Tekstgedeelte
──────────
Menu

Filter op
content
PONT Omgeving

ECLI:NL:RVS:2024:4270

23 oktober 2024

Jurisprudentie – Uitspraken

Uitspraak

202206939/1/R4.

Datum uitspraak: 23 oktober 2024

AFDELING

BESTUURSRECHTSPRAAK

Uitspraak op het hoger beroep van:

[appellant], wonend te Bergen,

appellant,

tegen de uitspraak van de voorzieningenrechter van de rechtbank Limburg van 1 december 2022 in zaak nr. 22/1538 en 22/2505 in het geding tussen:

[appellant]

en

het college van burgemeester en wethouders van Bergen (LB).

Procesverloop

Bij besluit van 2 november 2021 heeft het college een last onder dwangsom opgelegd vanwege het rooien van een houtwal op het perceel, kadastraal bekend als gemeente Bergen (L), sectie P, nummer 44 (hierna: het perceel).

Bij besluit van 5 juli 2022 heeft het college het door [appellant] daartegen gemaakte bezwaar gedeeltelijk gegrond verklaard, het besluit van 2 november 2021 herroepen voor zover het gaat om de vóór april 2018 gekapte houtwal en voor het overige het bezwaar ongegrond verklaard.

Bij uitspraak van 1 december 2022 heeft de rechtbank het door [appellant] daartegen ingestelde beroep ongegrond verklaard.

Tegen deze uitspraak heeft [appellant] hoger beroep ingesteld.

Het college heeft een schriftelijke uiteenzetting gegeven.

[appellant] heeft een nader stuk ingediend.

De Afdeling heeft de zaak ter zitting behandeld op 23 september 2024, waar [appellant], bijgestaan door mr. R.A.M. Verkoijen, advocaat te Helmond, en het college, vertegenwoordigd door mr. S.N.J. Kerkhoff, zijn verschenen.

Overwegingen

Overgangsrecht inwerkingtreding Omgevingswet

1.       Op 1 januari 2024 zijn de Omgevingswet en de Invoeringswet Omgevingswet in werking getreden. Als vóór het tijdstip van inwerkingtreding van de Omgevingswet een overtreding heeft plaatsgevonden, is aangevangen of het gevaar voor een overtreding klaarblijkelijk dreigde, en vóór dat tijdstip een last onder dwangsom is opgelegd voor die overtreding of dreigende overtreding, dan blijft op grond van artikel 4.23, eerste lid, van de Invoeringswet Omgevingswet op die opgelegde last onder dwangsom en de invordering daarvan het recht zoals dat gold onmiddellijk vóór het tijdstip van inwerkingtreding van de Omgevingswet van toepassing tot het tijdstip waarop de last volledig is uitgevoerd, de dwangsom volledig is verbeurd en betaald, of de last is opgeheven.
──────────
Aangeleverd materiaal

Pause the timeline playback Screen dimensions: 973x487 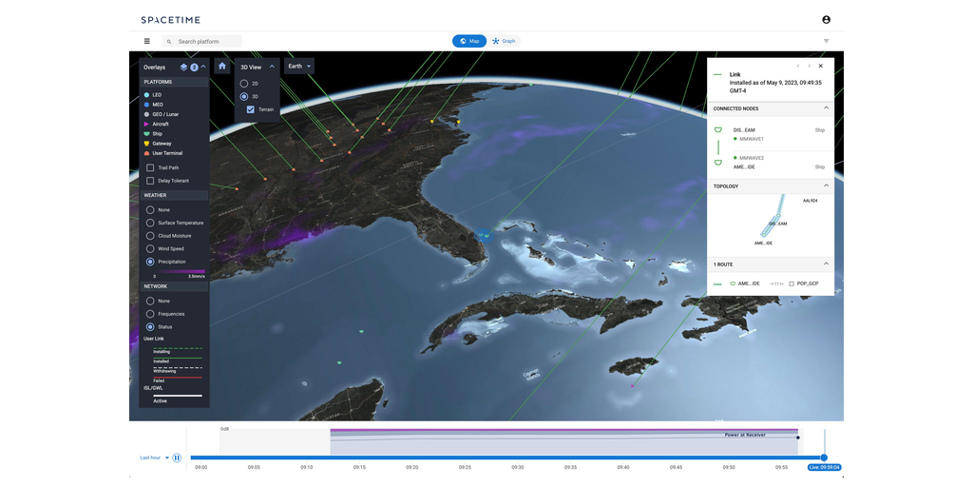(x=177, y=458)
──────────
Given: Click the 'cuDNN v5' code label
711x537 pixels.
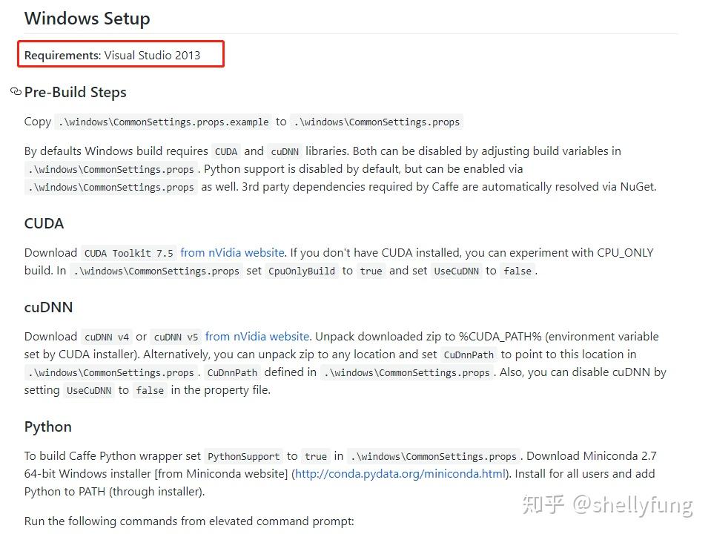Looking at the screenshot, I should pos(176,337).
──────────
Opdracht 1
Geef de passage uit het tekstgedeelte tussen "Procesverloop" en "hoger beroep ingesteld.", beide inbegrepen, woordelijk weer.
Opdracht 2
Vat het tekstgedeelte samen in twee zinnen.
Het materiaal staat los van het tekstgedeelte.

Uitwerking 1
Procesverloop

Bij besluit van 2 november 2021 heeft het college een last onder dwangsom opgelegd vanwege het rooien van een houtwal op het perceel, kadastraal bekend als gemeente Bergen (L), sectie P, nummer 44 (hierna: het perceel).

Bij besluit van 5 juli 2022 heeft het college het door [appellant] daartegen gemaakte bezwaar gedeeltelijk gegrond verklaard, het besluit van 2 november 2021 herroepen voor zover het gaat om de vóór april 2018 gekapte houtwal en voor het overige het bezwaar ongegrond verklaard.

Bij uitspraak van 1 december 2022 heeft de rechtbank het door [appellant] daartegen ingestelde beroep ongegrond verklaard.

Tegen deze uitspraak heeft [appellant] hoger beroep ingesteld.

Uitwerking 2
Het college legde op 2 november 2021 een last onder dwangsom op vanwege het rooien van een houtwal op een perceel in Bergen en verklaarde het bezwaar van [appellant] op 5 juli 2022 gedeeltelijk gegrond; de rechtbank verklaarde het beroep daartegen op 1 december 2022 ongegrond, waarna [appellant] hoger beroep instelde. Volgens artikel 4.23, eerste lid, van de Invoeringswet Omgevingswet blijft op een last onder dwangsom die vóór de inwerkingtreding van de Omgevingswet op 1 januari 2024 is opgelegd voor een eerdere overtreding, het daarvoor geldende recht van toepassing totdat de last volledig is uitgevoerd, de dwangsom volledig is verbeurd en betaald, of de last is opgeheven.